Exercise description
The records below must be transcribed precisely and in full.

*** Opening of Material to process ***

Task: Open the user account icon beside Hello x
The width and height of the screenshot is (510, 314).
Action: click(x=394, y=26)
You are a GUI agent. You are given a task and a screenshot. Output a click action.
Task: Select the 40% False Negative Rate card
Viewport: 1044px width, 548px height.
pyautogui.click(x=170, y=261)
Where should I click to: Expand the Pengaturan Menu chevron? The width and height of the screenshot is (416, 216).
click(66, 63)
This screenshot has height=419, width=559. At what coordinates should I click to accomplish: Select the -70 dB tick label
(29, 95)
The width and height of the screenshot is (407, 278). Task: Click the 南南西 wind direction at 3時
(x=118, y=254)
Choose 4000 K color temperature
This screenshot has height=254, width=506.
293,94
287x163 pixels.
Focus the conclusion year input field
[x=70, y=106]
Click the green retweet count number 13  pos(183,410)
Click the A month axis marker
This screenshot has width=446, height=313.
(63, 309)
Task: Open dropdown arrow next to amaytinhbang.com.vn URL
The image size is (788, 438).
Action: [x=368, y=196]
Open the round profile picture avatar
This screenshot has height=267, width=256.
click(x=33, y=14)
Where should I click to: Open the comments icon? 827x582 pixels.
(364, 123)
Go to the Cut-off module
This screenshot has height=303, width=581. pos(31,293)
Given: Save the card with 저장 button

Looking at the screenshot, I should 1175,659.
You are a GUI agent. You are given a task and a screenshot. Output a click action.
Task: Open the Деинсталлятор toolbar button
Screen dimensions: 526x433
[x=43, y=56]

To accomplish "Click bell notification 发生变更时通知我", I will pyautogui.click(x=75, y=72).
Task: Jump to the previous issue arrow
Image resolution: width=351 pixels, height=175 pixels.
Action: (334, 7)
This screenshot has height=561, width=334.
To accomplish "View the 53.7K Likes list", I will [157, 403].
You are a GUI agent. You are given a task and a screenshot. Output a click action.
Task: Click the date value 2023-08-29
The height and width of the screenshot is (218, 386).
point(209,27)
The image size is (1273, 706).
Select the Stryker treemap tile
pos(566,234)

*** Close of Material to process ***

Answer for the task
Task: Open the user account icon beside Hello x
The width and height of the screenshot is (510, 314).
Action: click(x=394, y=26)
You are a GUI agent. You are given a task and a screenshot. Output a click action.
Task: Select the 40% False Negative Rate card
Viewport: 1044px width, 548px height.
pyautogui.click(x=170, y=261)
Where should I click to: Expand the Pengaturan Menu chevron? The width and height of the screenshot is (416, 216).
click(66, 63)
This screenshot has height=419, width=559. At what coordinates should I click to accomplish: Select the -70 dB tick label
(29, 95)
The width and height of the screenshot is (407, 278). Task: Click the 南南西 wind direction at 3時
(x=118, y=254)
Choose 4000 K color temperature
This screenshot has height=254, width=506.
293,94
287x163 pixels.
Focus the conclusion year input field
[x=70, y=106]
Click the green retweet count number 13  pos(183,410)
Click the A month axis marker
This screenshot has width=446, height=313.
(63, 309)
Task: Open dropdown arrow next to amaytinhbang.com.vn URL
The image size is (788, 438).
Action: [x=368, y=196]
Open the round profile picture avatar
This screenshot has height=267, width=256.
click(x=33, y=14)
Where should I click to: Open the comments icon? 827x582 pixels.
(364, 123)
Go to the Cut-off module
This screenshot has height=303, width=581. pos(31,293)
Given: Save the card with 저장 button

Looking at the screenshot, I should 1175,659.
You are a GUI agent. You are given a task and a screenshot. Output a click action.
Task: Open the Деинсталлятор toolbar button
Screen dimensions: 526x433
[x=43, y=56]

To accomplish "Click bell notification 发生变更时通知我", I will pyautogui.click(x=75, y=72).
Task: Jump to the previous issue arrow
Image resolution: width=351 pixels, height=175 pixels.
Action: (334, 7)
This screenshot has height=561, width=334.
To accomplish "View the 53.7K Likes list", I will [157, 403].
You are a GUI agent. You are given a task and a screenshot. Output a click action.
Task: Click the date value 2023-08-29
The height and width of the screenshot is (218, 386).
point(209,27)
The image size is (1273, 706).
Select the Stryker treemap tile
pos(566,234)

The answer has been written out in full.